The CIA, in the World Factbook have a list of the most used native languages:
note: percents are for "first language" speakers only See reference
Internet World Stats has also a list of the people able to speak each language, including second languages (is ordered by internet users thought)
The english numbers seem a bit high compared with other reports, but they claim to have accurate data. :? -- Bisho 15:33, 14 July 2005 (UTC)
Okay, despite all the talk, no one's fixed this article. I'm reverting to the last version to define language by speaker identification (keeping Akira's edits), since most people feel that intelligibility tests are unworkable. I'm the one who added the Chinese "dialects" in the first place, and I don't have any problem removing my own additions to this article.

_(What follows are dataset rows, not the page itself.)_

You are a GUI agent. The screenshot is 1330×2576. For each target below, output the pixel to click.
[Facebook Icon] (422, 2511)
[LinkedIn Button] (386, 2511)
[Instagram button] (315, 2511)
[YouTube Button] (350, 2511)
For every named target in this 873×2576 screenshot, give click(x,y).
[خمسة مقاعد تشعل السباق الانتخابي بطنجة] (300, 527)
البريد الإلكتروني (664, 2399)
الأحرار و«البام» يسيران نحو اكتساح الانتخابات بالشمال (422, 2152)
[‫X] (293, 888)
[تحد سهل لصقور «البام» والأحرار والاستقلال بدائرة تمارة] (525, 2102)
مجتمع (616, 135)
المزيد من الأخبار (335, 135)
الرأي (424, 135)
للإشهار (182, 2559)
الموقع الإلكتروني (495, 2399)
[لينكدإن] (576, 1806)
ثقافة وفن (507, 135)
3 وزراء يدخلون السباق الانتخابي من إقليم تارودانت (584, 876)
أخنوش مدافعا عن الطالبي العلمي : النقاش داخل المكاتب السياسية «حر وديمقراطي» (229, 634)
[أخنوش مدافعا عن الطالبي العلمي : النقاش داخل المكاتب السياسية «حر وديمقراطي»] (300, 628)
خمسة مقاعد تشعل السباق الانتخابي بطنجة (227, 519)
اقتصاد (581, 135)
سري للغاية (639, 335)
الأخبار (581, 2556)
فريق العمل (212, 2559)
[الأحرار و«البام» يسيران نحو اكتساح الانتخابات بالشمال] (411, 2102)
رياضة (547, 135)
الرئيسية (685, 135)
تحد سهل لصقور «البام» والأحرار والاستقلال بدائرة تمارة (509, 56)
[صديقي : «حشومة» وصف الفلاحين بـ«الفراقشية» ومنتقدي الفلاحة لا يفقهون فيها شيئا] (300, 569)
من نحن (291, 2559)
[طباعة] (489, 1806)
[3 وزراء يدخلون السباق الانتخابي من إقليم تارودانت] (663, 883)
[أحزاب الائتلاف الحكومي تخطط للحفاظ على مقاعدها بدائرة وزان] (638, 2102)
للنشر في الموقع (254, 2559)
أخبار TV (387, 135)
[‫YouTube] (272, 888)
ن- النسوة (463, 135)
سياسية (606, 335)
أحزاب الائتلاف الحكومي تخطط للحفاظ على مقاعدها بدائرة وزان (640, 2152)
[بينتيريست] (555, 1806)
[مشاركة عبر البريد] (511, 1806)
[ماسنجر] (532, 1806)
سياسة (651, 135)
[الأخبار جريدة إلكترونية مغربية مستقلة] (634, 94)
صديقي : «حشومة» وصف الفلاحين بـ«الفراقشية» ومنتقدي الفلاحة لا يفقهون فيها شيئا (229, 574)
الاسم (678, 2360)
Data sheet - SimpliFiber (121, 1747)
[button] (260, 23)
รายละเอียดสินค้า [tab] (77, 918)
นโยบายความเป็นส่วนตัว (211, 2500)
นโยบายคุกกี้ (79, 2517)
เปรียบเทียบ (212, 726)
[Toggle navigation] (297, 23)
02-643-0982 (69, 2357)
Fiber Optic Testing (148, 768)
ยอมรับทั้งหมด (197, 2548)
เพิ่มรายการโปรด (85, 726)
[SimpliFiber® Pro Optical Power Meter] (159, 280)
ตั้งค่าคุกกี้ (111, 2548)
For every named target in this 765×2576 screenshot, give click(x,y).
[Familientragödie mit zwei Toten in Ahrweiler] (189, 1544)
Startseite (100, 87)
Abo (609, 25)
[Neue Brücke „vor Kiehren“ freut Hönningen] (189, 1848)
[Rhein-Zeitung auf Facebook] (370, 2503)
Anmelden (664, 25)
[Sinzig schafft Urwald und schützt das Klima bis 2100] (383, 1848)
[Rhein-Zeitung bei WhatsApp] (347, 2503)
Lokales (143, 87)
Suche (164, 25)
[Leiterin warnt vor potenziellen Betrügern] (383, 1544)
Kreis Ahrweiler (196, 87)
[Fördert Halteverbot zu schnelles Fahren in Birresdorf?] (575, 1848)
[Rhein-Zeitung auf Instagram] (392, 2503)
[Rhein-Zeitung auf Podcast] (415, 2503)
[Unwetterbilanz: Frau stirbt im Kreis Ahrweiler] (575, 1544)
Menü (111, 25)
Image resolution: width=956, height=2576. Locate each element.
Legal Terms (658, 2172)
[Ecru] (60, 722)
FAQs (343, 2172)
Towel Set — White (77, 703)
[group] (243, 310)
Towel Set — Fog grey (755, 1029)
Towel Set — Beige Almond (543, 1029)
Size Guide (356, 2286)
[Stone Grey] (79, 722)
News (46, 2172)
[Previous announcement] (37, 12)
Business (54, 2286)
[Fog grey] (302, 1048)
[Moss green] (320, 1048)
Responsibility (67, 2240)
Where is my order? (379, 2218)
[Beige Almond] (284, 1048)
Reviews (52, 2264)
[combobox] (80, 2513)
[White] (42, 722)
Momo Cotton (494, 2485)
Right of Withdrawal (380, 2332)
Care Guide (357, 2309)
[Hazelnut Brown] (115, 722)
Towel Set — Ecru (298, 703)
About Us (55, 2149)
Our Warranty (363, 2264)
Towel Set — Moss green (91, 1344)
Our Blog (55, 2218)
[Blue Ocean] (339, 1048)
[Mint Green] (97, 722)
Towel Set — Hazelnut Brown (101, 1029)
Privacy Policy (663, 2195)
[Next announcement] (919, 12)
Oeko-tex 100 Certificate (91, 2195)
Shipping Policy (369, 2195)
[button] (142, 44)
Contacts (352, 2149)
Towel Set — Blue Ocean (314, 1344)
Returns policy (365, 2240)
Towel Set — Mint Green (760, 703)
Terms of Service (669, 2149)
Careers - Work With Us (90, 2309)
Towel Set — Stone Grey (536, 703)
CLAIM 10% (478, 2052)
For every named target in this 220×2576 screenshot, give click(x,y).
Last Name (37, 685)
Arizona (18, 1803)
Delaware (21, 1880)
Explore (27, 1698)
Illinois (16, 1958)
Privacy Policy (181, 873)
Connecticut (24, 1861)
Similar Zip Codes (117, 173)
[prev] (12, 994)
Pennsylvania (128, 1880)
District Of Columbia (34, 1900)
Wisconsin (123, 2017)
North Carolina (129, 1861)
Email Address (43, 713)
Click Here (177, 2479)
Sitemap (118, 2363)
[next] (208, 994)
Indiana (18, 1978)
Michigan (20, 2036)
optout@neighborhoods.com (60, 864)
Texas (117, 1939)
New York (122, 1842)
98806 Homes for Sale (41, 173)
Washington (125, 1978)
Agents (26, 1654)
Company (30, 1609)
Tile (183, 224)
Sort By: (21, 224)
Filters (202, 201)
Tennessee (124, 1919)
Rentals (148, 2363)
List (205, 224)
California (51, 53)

By all means, please add the individual Chinese "dialects" back in if you like, but keep the main heading and make a note under it. I might do that myself. No need to go to a lot of work; the info is all in the page history from when I added it the first time. And put back Malay, Czechoslovak, and Serbocroatian back in if you like, as additional info - it's all there in the page history.
If our conception of language is to be cultural or self identification, then we shouldn't mix in intelligibility tests, unless it's added as additional information, and cross referenced. We need some sort of consistency in an encyclopedia article, not just whatever feels right for everyone's favorite language. kwami 22:40, 2005 July 14 (UTC)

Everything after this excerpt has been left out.